We have recently described a novel therapeutic antibody product (IL2-F8-TNFmut), featuring the simultaneous fusion of murine
IL2 and of a TNF mutant with scFv(F8), an antibody specific to the alternatively-spliced extra domain A of
fibronectin (EDA). Here, we report on the in vivo characterization of the anti-
cancer activity of IL2-F8-TNFmut in four immunocompetent murine models of
cancer, CT26, WEHI-164, F9
teratocarcinoma and
Lewis lung carcinoma (LLC), using the product alone or in combination with a
monoclonal antibody specific to murine PD-L1. All four models exhibited a strong expression of EDA-
fibronectin, which was confined to vascular structures for F9
tumors, while the other three
malignancies exhibited a more stromal pattern of staining. A complete and long-lasting
tumor eradication of CT26 and WEHI-164
tumors was observed in BALB/c mice when IL2-F8-TNFmut was used in combination with PD-L1 blockade. The combination treatment led to improved
tumor growth inhibition in 129/SvEv mice bearing murine
teratocarcinoma or in C57BL/6 mice bearing murine LLC, but those
cancer cures were difficult to achieve in those models.

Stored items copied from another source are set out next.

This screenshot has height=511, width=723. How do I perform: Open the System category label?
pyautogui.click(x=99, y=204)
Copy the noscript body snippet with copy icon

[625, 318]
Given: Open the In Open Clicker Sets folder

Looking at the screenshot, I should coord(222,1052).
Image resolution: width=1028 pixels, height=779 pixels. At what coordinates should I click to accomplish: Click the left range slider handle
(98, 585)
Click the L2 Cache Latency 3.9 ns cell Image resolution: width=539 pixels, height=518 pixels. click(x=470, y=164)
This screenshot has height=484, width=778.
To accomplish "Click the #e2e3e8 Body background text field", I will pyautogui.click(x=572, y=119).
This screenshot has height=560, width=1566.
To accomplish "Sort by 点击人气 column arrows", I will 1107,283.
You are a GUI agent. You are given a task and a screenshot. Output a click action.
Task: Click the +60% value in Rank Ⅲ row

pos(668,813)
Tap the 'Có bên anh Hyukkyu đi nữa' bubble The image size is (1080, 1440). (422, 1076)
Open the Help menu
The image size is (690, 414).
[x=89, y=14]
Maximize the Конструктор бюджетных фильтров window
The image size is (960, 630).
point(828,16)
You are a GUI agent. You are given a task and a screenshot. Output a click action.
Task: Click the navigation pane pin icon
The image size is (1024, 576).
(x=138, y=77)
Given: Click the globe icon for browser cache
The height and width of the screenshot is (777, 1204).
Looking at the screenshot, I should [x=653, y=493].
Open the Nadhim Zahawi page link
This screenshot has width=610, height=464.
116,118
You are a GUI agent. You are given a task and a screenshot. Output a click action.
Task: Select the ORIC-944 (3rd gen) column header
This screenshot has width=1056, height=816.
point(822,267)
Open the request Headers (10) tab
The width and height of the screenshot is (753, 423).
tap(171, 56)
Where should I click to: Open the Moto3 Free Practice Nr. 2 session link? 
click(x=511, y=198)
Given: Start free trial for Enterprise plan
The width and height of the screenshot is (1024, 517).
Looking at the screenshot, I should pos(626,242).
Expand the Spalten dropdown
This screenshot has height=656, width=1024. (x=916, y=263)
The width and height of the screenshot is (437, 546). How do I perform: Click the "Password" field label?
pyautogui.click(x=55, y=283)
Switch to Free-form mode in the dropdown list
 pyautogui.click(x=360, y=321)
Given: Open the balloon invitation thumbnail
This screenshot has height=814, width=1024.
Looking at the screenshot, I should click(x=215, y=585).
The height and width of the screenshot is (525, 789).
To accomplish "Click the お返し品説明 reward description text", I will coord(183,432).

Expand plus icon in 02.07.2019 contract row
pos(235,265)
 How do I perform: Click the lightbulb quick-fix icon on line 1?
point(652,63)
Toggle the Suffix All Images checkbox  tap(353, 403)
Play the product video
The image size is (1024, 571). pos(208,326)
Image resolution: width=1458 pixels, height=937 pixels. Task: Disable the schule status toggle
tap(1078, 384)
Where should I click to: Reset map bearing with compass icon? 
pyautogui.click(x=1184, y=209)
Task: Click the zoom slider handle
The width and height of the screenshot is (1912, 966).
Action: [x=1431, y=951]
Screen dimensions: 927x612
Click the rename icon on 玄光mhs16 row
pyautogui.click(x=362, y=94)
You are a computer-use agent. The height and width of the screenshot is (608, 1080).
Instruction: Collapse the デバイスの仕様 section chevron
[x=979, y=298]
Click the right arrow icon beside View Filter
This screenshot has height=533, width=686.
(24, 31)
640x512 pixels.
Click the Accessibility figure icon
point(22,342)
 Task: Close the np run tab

A microscopic analysis of
tumor sections, obtained 24 h after pharmacological treatment, revealed that the PD-L1 antibody had homogenously reached
tumor cells in vivo and that the combination of PD-L1 blockade with IL2-F8-TNFmut stimulated an influx of NK cells and of T cells into the neoplastic mass. These data indicate that potency-matched dual-
cytokine fusion
proteins may be ideally suited to potentiate the therapeutic activity of immune check-point inhibitors.